Here are some pix (or it didn't happen!): 









I first tried the round cutter, and turned my first ever bottle stopper.





The finish was OK--was able to go right to the MM for wet sanding.

Then I attached the square cutter, and fell in love with the tool. It took a little bit to get used to keeping the tool on the angle provided, but once I did, I loved it. I should note that this is my first use of a carbide tool. This really removes material nicely. I can do a good job with my gouge, but with acrylics I have to stop and hit it with my belt grinder every few minutes. Not so with the carbide.

Here are a couple of pens I did using the square cutter from start to finish:

A Carbon Fiber Cigar--right from the Magical Skew to the MM:





A SS Braid Cigar--again, from lathe to MM:





Finally, just turned this Circuit Board blank--this is the finish from the MS:








Now, the above blank was finished using the MS as a scraper. I know that's "taboo", but it does an admiral job. I did the majority of the turning using the built-in angle, but (mis)used the tool as a flat scraper at the end. The finish is perfectly smooth and will go right to the MM. 

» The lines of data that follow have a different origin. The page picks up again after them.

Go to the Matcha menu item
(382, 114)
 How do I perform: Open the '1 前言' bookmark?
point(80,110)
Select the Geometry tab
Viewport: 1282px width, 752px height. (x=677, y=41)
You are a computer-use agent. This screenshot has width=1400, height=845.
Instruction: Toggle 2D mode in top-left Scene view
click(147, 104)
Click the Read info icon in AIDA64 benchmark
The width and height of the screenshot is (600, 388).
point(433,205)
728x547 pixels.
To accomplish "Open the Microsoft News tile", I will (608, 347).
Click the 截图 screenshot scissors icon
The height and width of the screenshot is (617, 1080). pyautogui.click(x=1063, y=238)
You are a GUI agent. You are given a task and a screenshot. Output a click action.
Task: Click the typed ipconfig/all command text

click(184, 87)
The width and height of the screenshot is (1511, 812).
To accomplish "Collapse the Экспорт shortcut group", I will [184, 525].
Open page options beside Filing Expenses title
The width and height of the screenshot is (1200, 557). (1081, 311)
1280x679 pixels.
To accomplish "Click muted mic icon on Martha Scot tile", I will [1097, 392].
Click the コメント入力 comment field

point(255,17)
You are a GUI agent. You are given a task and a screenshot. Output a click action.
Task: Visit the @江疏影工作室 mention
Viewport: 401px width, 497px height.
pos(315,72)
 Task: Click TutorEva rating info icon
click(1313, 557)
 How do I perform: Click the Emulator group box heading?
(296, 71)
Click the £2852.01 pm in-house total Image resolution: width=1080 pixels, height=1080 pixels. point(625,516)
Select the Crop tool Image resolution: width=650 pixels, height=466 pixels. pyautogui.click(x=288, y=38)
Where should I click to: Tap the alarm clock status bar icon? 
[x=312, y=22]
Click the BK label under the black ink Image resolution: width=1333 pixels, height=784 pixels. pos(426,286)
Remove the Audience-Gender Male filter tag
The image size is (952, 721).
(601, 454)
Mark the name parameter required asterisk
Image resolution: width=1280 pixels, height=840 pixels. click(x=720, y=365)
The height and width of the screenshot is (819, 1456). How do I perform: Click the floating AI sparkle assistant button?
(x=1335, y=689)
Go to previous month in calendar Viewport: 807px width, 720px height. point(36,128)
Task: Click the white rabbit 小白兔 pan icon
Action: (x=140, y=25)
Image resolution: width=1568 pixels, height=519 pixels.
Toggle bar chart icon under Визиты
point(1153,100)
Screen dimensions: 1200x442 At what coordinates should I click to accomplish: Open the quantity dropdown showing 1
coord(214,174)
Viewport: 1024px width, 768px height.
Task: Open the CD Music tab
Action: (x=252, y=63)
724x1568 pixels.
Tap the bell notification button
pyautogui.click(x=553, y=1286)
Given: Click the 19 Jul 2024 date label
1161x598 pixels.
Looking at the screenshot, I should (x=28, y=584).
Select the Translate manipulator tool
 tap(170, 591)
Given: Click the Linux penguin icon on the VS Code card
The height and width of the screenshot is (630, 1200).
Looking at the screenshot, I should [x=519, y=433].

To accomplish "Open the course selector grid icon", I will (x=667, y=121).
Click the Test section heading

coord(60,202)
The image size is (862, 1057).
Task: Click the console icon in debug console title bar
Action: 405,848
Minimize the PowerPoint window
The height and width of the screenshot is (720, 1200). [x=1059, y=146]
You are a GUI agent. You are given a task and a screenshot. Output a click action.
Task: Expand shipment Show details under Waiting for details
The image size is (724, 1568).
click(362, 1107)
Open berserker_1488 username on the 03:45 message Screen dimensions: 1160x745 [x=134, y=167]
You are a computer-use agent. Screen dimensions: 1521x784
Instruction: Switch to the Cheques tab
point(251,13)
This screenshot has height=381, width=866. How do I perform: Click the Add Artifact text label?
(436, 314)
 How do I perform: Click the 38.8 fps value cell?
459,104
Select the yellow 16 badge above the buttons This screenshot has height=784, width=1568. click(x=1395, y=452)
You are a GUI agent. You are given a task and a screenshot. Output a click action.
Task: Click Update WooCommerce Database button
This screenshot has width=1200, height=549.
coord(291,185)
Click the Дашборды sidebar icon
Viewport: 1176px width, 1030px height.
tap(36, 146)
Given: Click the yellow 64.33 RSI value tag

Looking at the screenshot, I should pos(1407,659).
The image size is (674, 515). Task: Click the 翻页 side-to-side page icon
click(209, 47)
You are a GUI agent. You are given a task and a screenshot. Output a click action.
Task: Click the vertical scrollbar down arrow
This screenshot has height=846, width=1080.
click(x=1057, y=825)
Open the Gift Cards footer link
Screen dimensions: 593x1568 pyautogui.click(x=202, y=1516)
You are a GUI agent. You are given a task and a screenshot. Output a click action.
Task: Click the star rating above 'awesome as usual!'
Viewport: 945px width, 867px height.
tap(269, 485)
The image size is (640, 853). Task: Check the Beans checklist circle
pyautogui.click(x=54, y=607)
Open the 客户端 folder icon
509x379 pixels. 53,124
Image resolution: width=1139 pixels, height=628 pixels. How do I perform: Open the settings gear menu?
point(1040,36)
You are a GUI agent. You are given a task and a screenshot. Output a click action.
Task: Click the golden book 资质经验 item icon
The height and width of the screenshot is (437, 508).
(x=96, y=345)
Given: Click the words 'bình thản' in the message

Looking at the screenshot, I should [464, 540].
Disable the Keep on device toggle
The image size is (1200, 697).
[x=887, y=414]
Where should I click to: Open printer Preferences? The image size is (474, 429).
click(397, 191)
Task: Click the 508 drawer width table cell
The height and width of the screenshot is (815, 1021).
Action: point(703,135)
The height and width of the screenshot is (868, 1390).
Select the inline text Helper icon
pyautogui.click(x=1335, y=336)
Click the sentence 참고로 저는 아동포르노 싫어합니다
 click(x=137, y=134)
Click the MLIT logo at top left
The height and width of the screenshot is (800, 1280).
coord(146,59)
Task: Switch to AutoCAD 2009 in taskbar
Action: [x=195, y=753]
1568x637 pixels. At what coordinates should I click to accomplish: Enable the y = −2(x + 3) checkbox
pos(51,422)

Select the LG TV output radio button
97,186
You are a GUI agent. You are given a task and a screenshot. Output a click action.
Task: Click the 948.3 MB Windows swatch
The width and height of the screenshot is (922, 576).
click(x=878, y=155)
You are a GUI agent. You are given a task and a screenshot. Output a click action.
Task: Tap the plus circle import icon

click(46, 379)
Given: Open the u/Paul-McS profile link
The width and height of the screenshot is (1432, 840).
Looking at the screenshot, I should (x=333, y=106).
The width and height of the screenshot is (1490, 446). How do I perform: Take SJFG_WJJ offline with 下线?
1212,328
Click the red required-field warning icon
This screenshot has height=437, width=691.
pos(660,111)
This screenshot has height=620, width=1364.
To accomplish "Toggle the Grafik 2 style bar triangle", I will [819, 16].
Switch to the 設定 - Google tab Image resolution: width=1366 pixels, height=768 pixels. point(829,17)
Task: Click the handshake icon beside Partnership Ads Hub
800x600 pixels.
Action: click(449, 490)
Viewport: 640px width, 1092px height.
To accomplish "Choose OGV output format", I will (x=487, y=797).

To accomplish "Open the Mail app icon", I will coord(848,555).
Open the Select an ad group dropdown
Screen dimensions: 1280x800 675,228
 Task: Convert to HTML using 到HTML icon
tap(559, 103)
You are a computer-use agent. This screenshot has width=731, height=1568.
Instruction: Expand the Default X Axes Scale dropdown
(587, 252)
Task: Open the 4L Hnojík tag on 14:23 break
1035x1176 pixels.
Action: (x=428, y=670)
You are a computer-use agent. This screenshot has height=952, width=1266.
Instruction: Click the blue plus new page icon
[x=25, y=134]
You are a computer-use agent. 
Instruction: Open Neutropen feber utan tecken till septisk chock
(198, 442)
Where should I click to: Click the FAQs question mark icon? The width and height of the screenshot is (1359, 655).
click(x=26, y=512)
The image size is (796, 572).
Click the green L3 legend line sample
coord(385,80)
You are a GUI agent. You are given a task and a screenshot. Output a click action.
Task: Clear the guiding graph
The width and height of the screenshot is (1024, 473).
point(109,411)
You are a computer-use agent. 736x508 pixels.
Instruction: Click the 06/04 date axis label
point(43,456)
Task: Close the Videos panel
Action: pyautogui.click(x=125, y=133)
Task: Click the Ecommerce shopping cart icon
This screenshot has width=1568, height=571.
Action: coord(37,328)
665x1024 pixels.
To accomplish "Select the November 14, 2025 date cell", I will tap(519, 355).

Overall, I am impressed. If I were laying down my own "hard-earned", I would probably go with the longer handle, even though the short handle is fine. If you are a skew master, you probably won't be interested in this tool. If, however, you are skew-challenged as am I, this tool is great. Really, all I want do do is turn pens, and I've not touched my HSS tools since I received  this.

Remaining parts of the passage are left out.